Close, but there is an important caveat you are missing. When you resume after awaiting a task with ConfigureAwait(false), you will resume on an arbitrary thread. Take note of the words "when you resume."

Let me show you something:

public async Task<string> GetValueAsync()
{
    return "Cached Value";
}

public async Task Example1()
{
    await this.GetValueAsync().ConfigureAwait(false);
}

Consider the await in Example1. Although you are awaiting an async method, that method does not actually perform any asynchronous work. If an async method doesn't await anything, it executes synchronously, and the awaiter never resumes because it never suspended in the first place. As this example shows, calls to ConfigureAwait(false) may be superfluous: they may have no effect at all. In this example, whatever context you were on when you enter Example1 is the context you will be on after the await.

Not quite what you expected, right? And yet, it's not altogether unusual. Many async methods may contain fast paths that don't require the caller to suspend. The availability of a cached resource is a good example (thanks, @jakub-dąbek!), but there plenty of other reasons an async method might bail early.

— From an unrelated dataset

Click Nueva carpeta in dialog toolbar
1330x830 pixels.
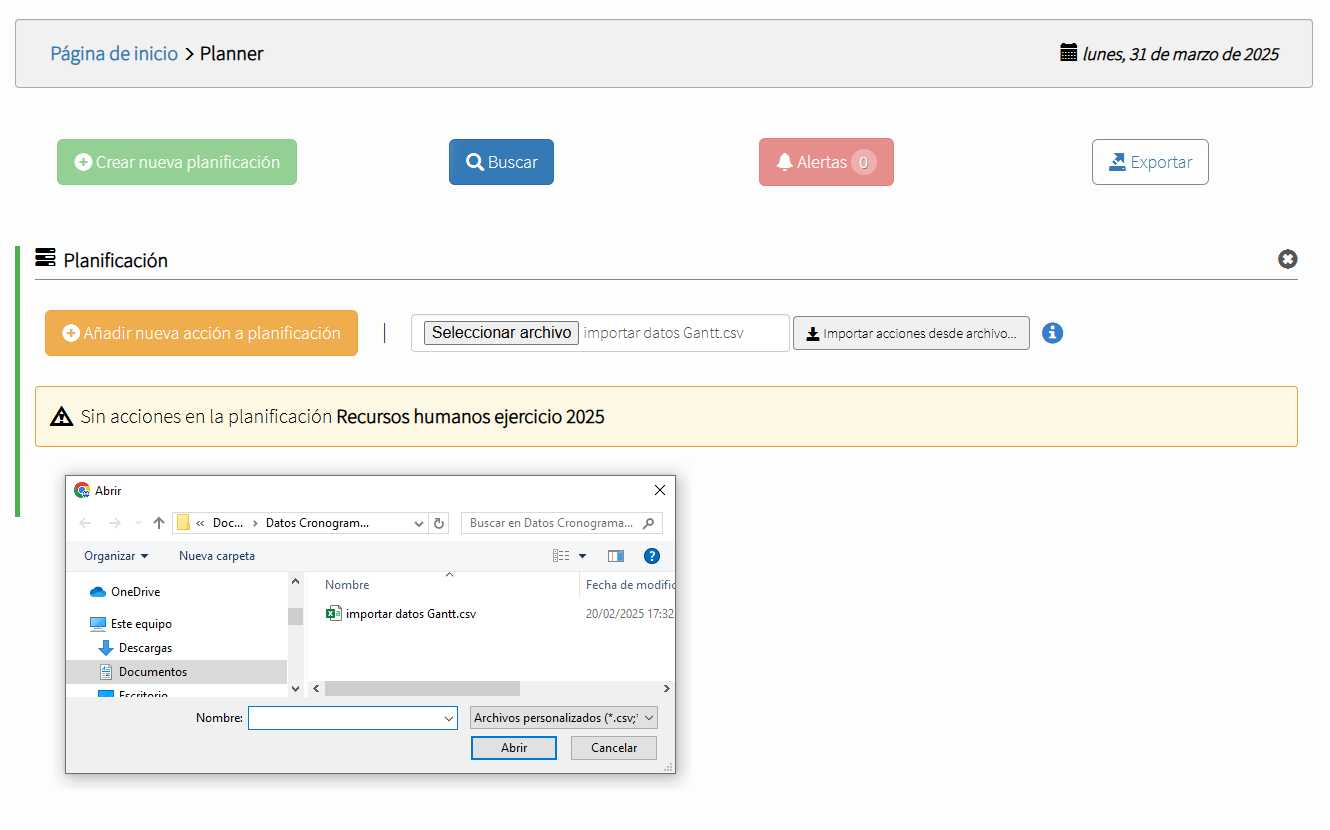217,556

We often check for various conditions at the beginning of a method to see if we can avoid doing unnecessary work, and async methods are no different.

Let's look at another example, this time from a WPF application:

async Task DoSomethingBenignAsync()
{
    await Task.Yield();
}

Task DoSomethingUnexpectedAsync()
{
    var tcs = new TaskCompletionSource<string>();
    Dispatcher.BeginInvoke(Action(() => tcs.SetResult("Done!")));
    return tcs.Task;
}

async Task Example2()
{
    await DoSomethingBenignAsync().ConfigureAwait(false);
    await DoSomethingUnexpectedAsync();
}

Take a look at Example2. The first method we await always runs asynchronously. By the time we hit the second await, we know we're running on a thread pool thread, so there's no need for ConfigureAwait(false) on the second call, right? Wrong. Despite having Async in the name and returning a Task, our second method wasn't written using async and await. Instead, it performs its own scheduling and uses a TaskCompletionSource to communicate the result. When you resume from your await, you might^[1] end up running on whatever thread provided the result, which in this case is WPF's dispatcher thread. Whoops.

The key takeaway here is that you often don't know exactly what an 'awaitable' method does. With or without ConfigureAwait, you might end up running somewhere unexpected. This can happen at any level of an async call stack, so the surest way to avoid inadvertently taking ownership of a single-threaded context is to use ConfigureAwait(false) with every await, i.e., throughout the transitive closure.

Of course, there may be times when you want to resume on your current context, and that's fine. That is ostensibly why it's the default behavior. But if you don't genuinely need it, then I recommend using ConfigureAwait(false) by default. This is especially true for library code. Library code can get called from anywhere, so it's best adhere to the principle of least surprise. That means not locking other threads out of your caller's context when you don't need it. Even if you use ConfigureAwait(false) everywhere in your library code, your caller will still have the option to resume on their original context if that's what they want.

_{^[1] This behavior may vary by framework and compiler version.}